Under way, the northern midnight air crept down every collar and up every sleeve, loaded with icy drizzle that performed tactical acrobatics to ensure discomfort. My companions took cover deep inside the grainers, wrapped in down feathers and insulated from the cold metal surfaces by planks of cardboard. In the absence of such brilliant foresight, I draped myself in an undersized cotton blanket that I’d purchased ten years prior in Tijuana for ninety pesos, took bumps from a thermos full of cold caffeine, and stood on the insulated rubber soles of my twenty-dollar boots, propped in such a way so that if I were to fall asleep I’d stumble away from the churning teeth that gnashed consistently and indiscriminately mere paces from my platform. When the train would stop, and it did many times, I’d step down and run a few laps trackside to coerce the blood into motion and rouse my cohorts from their cubbies with ETAs and observations.
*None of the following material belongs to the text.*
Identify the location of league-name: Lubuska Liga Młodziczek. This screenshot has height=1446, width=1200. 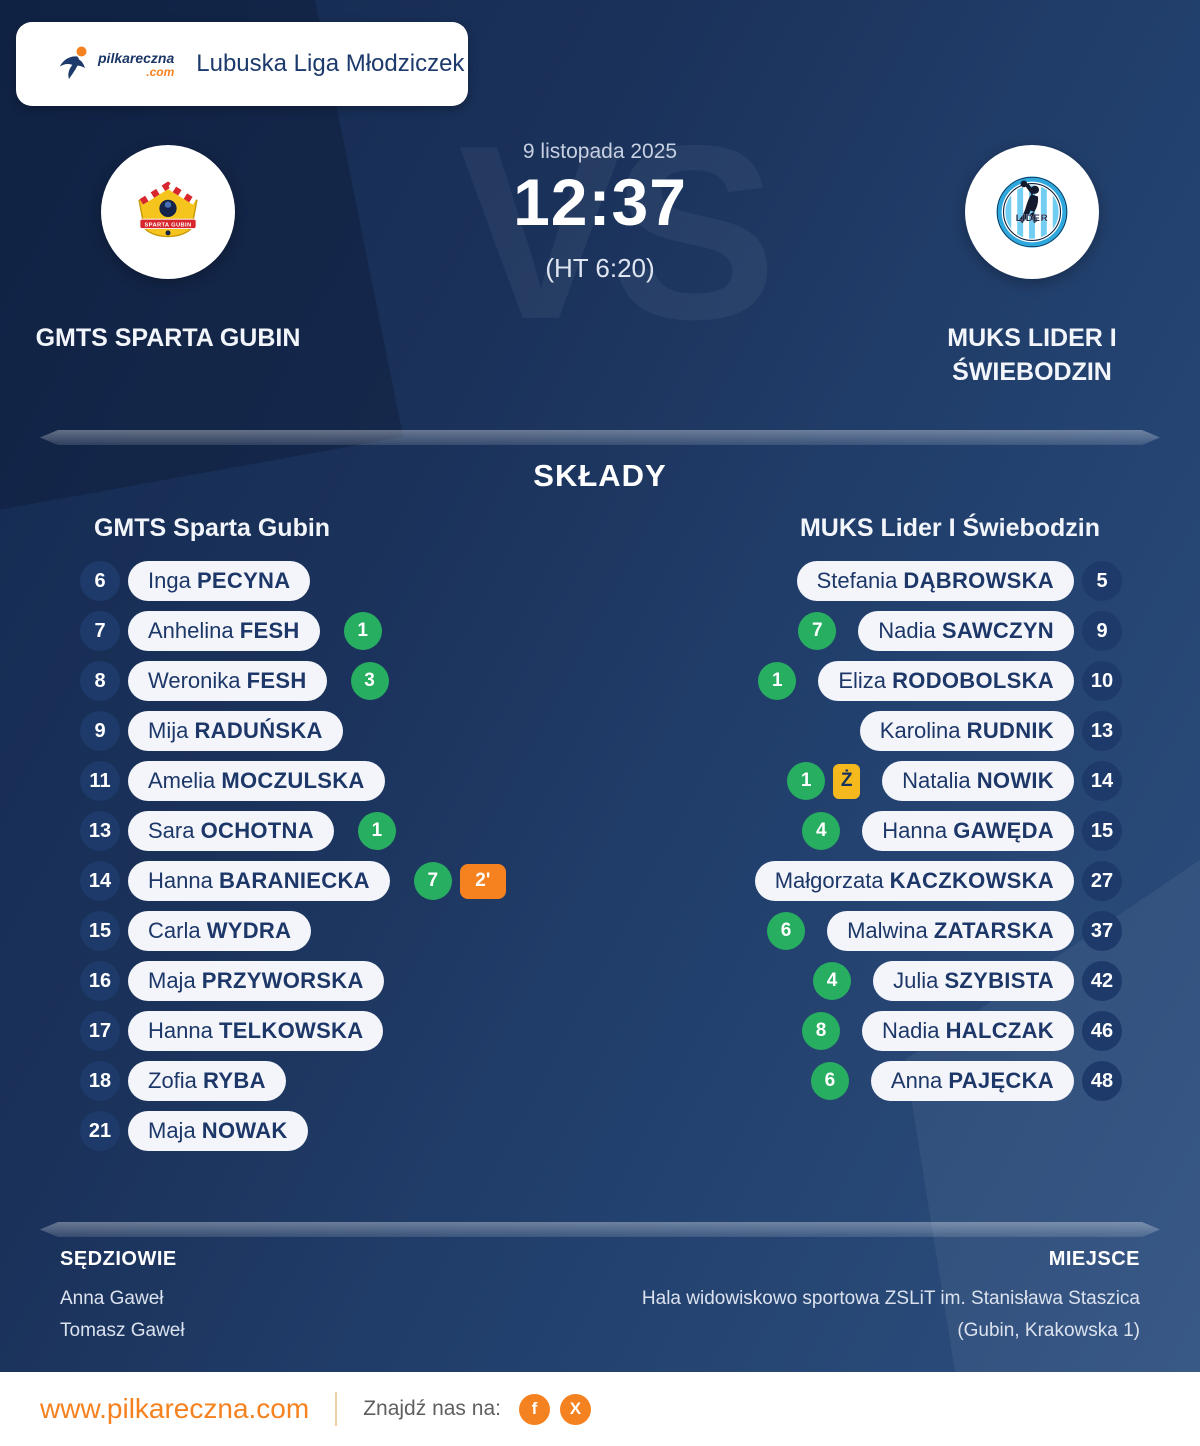
(330, 64).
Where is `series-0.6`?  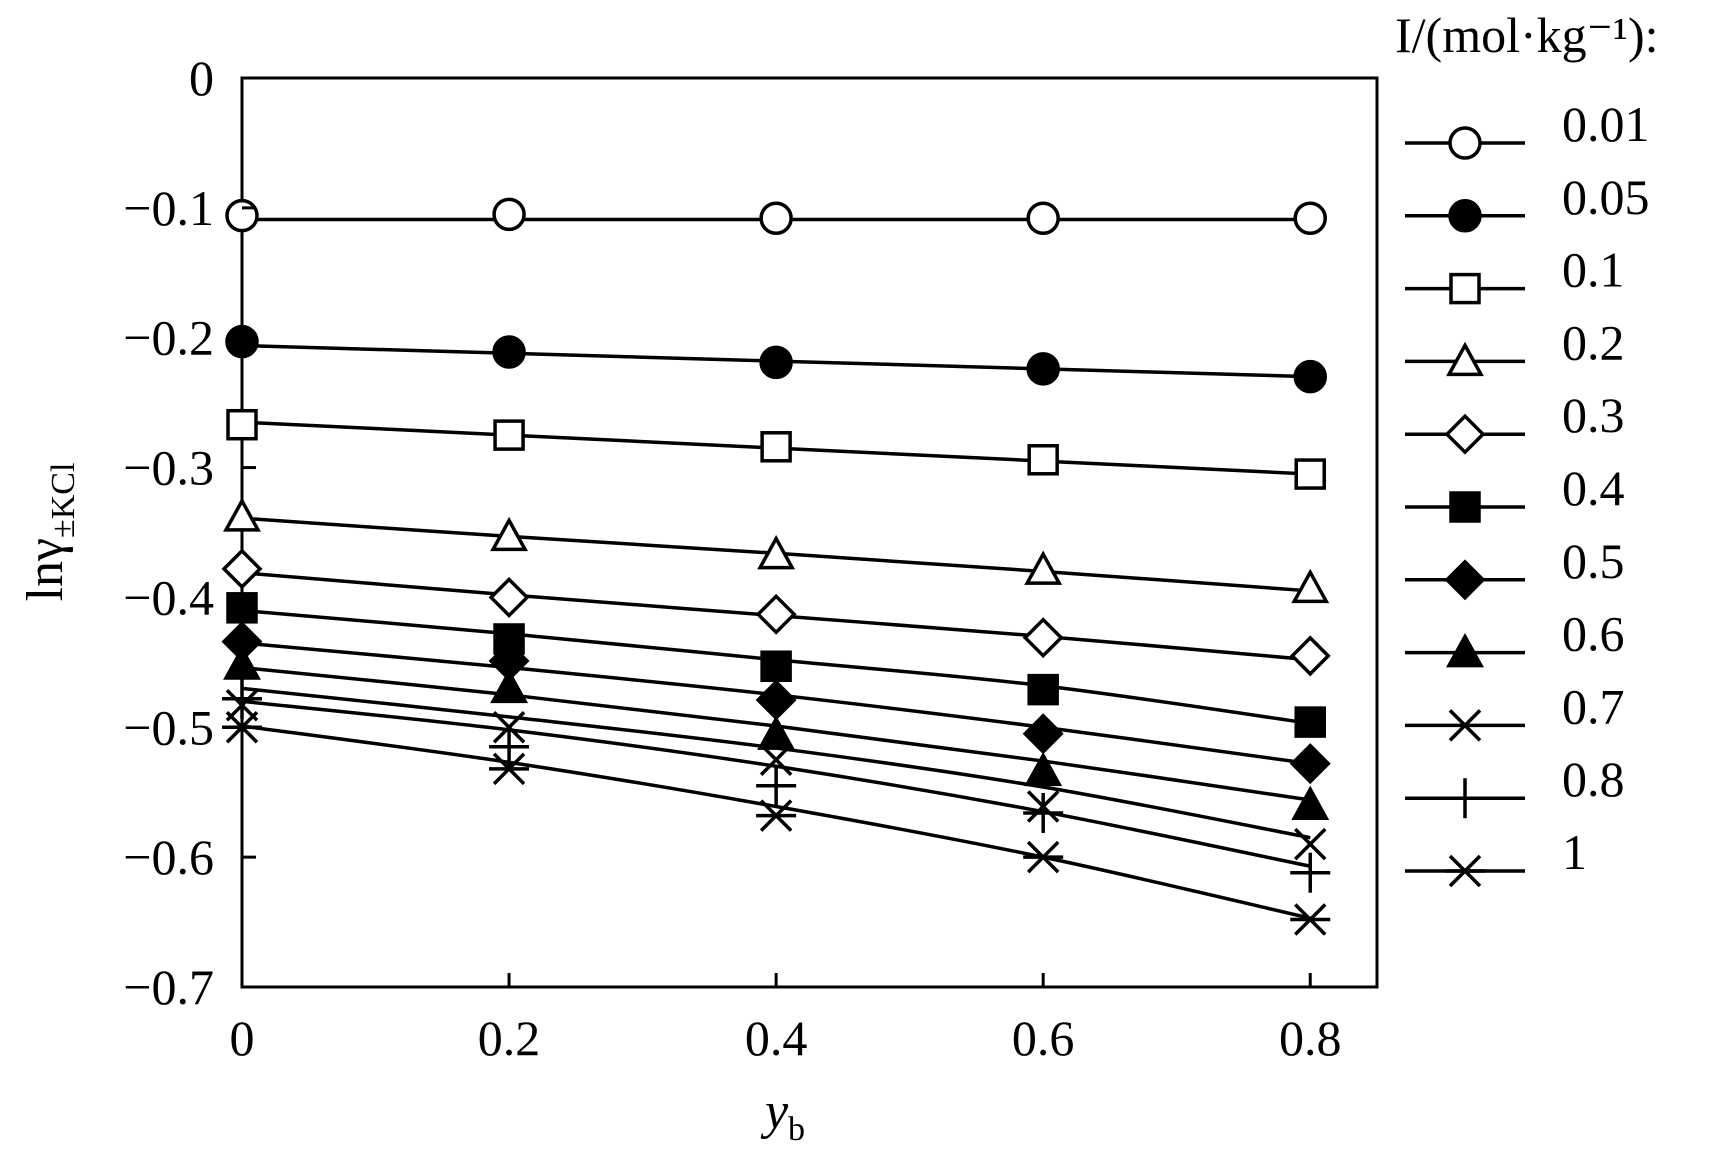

They would patiently entertain me until the horn-blasts of the oncoming train were apparent and our movement was imminent and they’d return to their bedding and slumber and I to my glorified paper-towel and mind-over-matter strategies for ignoring the coldness.
At one of these stops it was apparent that there’d be no more of them before we reached Portland. Should our train have been bound for Seattle or one of the big switchyards to the east, we’d have been foolish to expect it to stop there, either. Though all of the northwestern cities had been weighed as possible destinations prior to setting out, we’d cumulatively agreed on simply heading “north”, and taking our cards as they were dealt to us. But nothing can end a long cold ride better than a soft landing, and my soft landing was in Portland. They had their sights set on Bellingham, Washington, just shy of the Canadian border. So when we rolled into the yard south of downtown pdx under a pale dawn, I made my way perpendicular from the tracks onto a nearby highway, and before the tail-end of our train had yet fallen out of sight, was whisked away to a breakfast of Belgian waffles with strawberries and whipped cream that digested famously while I slept the day away in a comfortable warm bed, though periodically waking to the slight pangs of guilt that came with knowing that my friends were still wicking up the cold Cascadian drizzle like sponges, pressing forward, with their waffles and warm beds still several days on, northbound.